A sevenfold rise in mill capacity over the past decade,
financed by multibillion dollar investments, has enabled
Indonesia to become one of the world's top 10 pulp and paper
producers.
According to the report by the Center for International
Forestry Research (CIFOR) and the World Wide Fund for Nature
(WWF)'s Macroeconomic Program Office, which has been made
available to The Jakarta Post, Indonesia's pulp and paper
industries have grown by 700 percent since the late 1980s, backed
by US$12 billion credit and investments
CIFOR researcher Christopher Barr, who conducted the study
from mid-1999 until the end of this year, reports that the
combined production capacity of Indonesia's pulp and paper
industries has grown since 1988 from 1.8 million tonnes a year to
more than 13 million tonnes a year.
The report notes that the country's pulp and paper producers,
dominated by four conglomerates, secured backing for major
growth, in part, by pledging to obtain their raw material from
sustainably managed tree plantations.

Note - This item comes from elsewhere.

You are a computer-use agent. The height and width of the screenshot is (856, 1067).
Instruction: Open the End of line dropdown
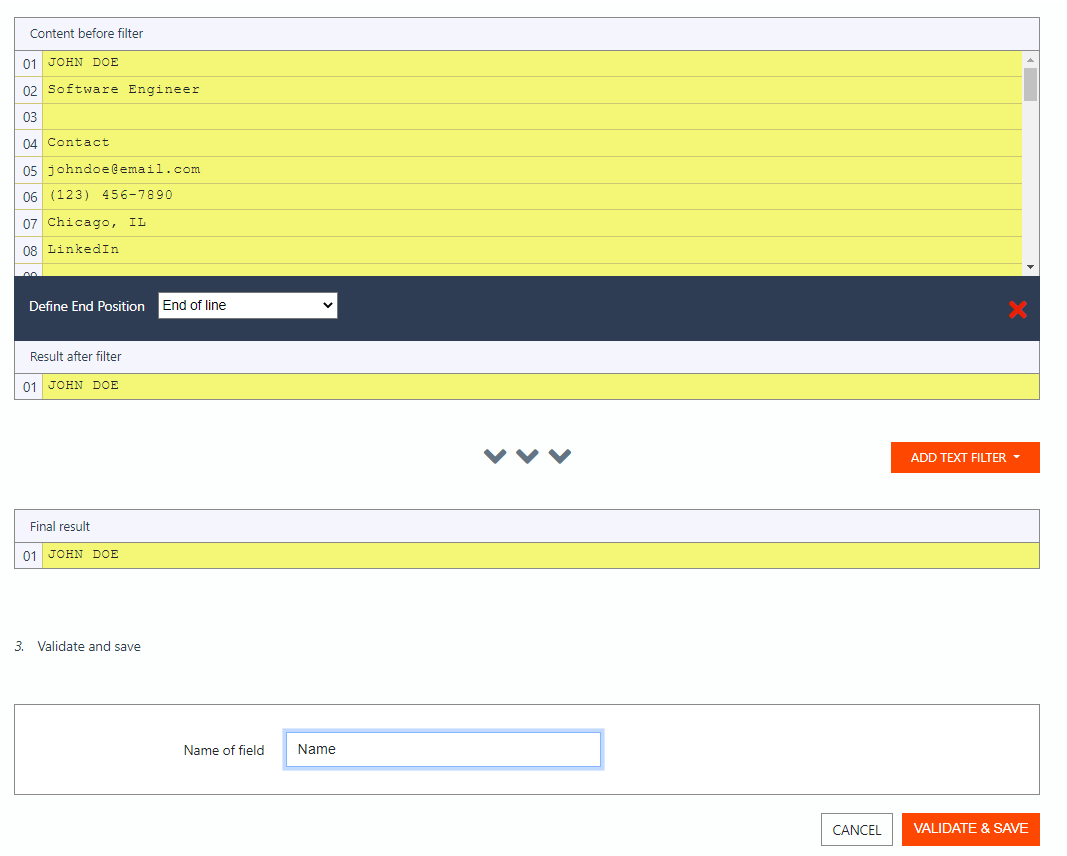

Yet so far, only 8 percent
of the wood the industries consume (100 million cubic meters
since 1988) has come from plantations. The rest is mixed hardwood
timber from natural forests - much of it thought to be harvested
illegally.
"The fact that companies have made investments on this scale
without first securing a legal and sustainable supply of raw
material suggests that many pulp and paper projects in Indonesia
are at considerable financial risk," Barr writes in the CIFOR-WWF
report, Profits on Paper: The Political Economy of Fiber,
Finance, and Debt in Indonesia's Pulp and Paper Industries.
Barr calculated that more than 800,000 hectares of natural
forest have been cleared since 1988 to supply the rapidly
expanding mills. The government of Indonesia has allowed the
country's pulp and paper companies, which are concentrated in
Sumatra's Riau province, to exploit large areas of natural forest
at low cost. But the CIFOR-WWF study concludes that as much as 40
percent of the wood that mills now obtain from natural forests
comes from undocumented and probably illegal sources.
The nation's rapidly diminishing forests will continue to face
heavy pressure for at least the next seven years, the report
warns, as plantation yields fall far short of meeting the volumes
of wood the country's mills need to operate at projected
processing capacities. Barr speculates that the quest for
additional sources of wood could hasten deforestation in
Kalimantan and Papua (formerly Irian Jaya), as pulp and paper
companies seek raw materials from beyond their current base in
Sumatra.
Growing Risk
The study looks particularly at the performance and economic
conditions of two of Indonesia's largest pulp and paper
companies, owned by Asia Pulp & Paper (APP) and Asia Pacific
Resources International Ltd. (APRIL). Both have made considerable
headway since the 1990s in establishing industrial pulpwood
plantations. Fast-growing acacia and other species favored for
plantations can generally be harvested in seven to eight years.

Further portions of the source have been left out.